## Text excerpt

━━━

News / Americas

    Venezuelan Opposition TV Station Softens Tone

    Screens are seen at the master control room of TV station Globovision in Caracas, May 28, 2013.
    Screens are seen at the master control room of TV station Globovision in Caracas, May 28, 2013.
    Reuters
    A flagship Venezuelan TV channel known for its militant opposition to late socialist leader Hugo Chavez has toned down under new owners, depriving the opposition of a favored platform as it fights a new government.
     
    During Chavez's tumultuous 14-year rule, Globovision played a controversial and high-profile role: it was derided by officials as a pro-U.S., law-breaking broadcaster but feted in the opposition as a beacon of free speech.
     
    Its majority owner, businessman Guillermo Zuloaga, who lives in exile in the United States, sold the station this month. The new bosses have made immediate changes, including stopping live broadcasts of opposition leader Henrique Capriles.
     
    “I was told that the new directors gave an order not to show me live,” Capriles said on Twitter this week, arguing the buyers were stooges of recently elected President Nicolas Maduro's government.
     
    “My eternal gratitude to the Globovision workers for having provided a window to speak to our people,” added Capriles, who lost last month's presidential election to Maduro by 1.5 percentage points but is disputing the result.

━━━

## Stored data
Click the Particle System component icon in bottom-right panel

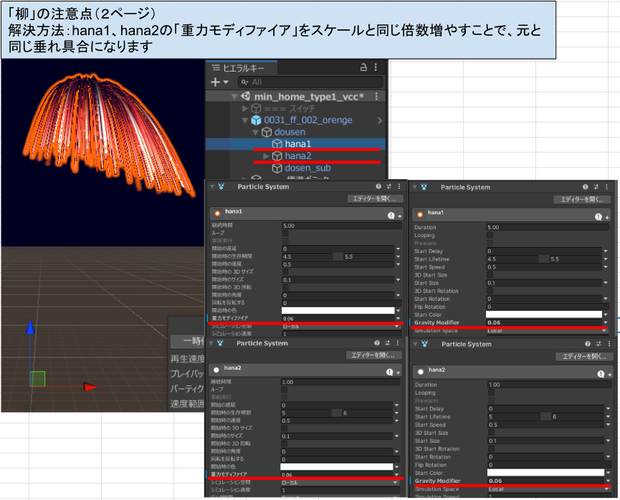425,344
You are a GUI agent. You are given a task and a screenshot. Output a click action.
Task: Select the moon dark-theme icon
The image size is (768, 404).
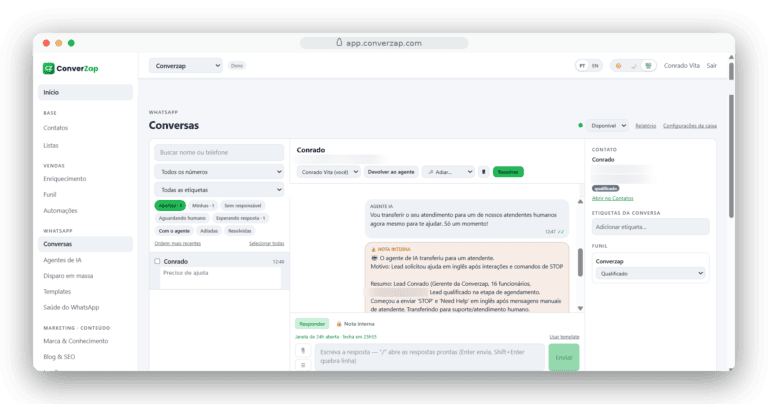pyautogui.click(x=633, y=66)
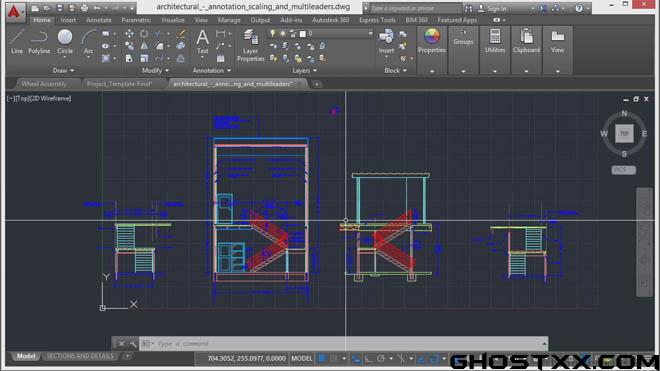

━━━

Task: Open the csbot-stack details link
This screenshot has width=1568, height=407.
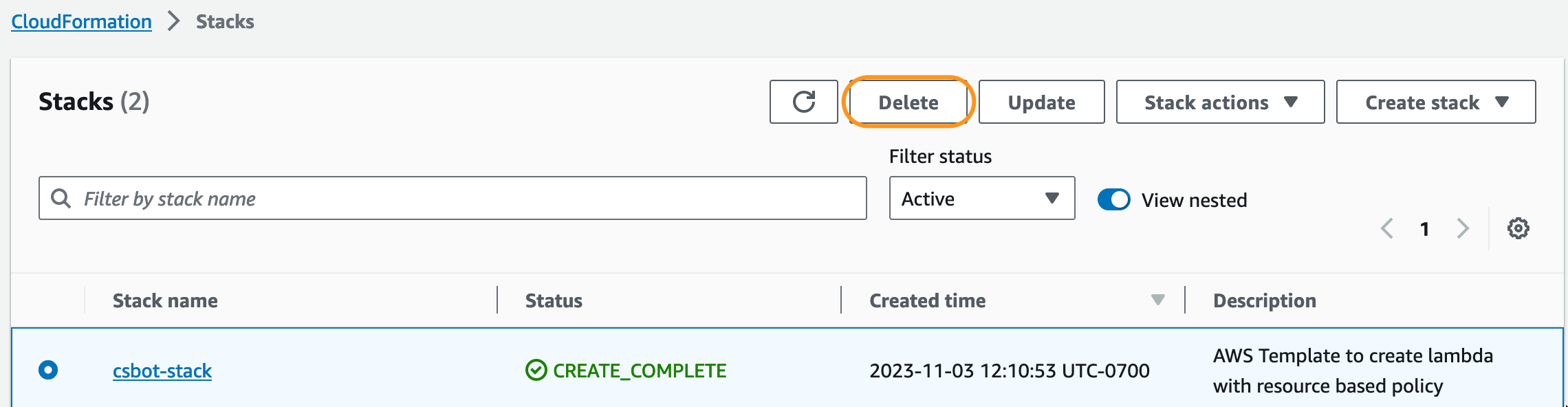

━━━

## Exercise 1
From the Globovision article above, copy the stretch from "During Chavez's tumultuous" through "of free speech." word for word.
## Exercise 2
Answer these questions using the Globovision article:
(a) In which city is the TV station's master control room shown?
(b) How many years did Chavez's rule last?
(c) By how many percentage points did Capriles lose the presidential election?

## Full solution 1
During Chavez's tumultuous 14-year rule, Globovision played a controversial and high-profile role: it was derided by officials as a pro-U.S., law-breaking broadcaster but feted in the opposition as a beacon of free speech.

## Full solution 2
(a) Caracas
(b) 14 years
(c) 1.5 percentage points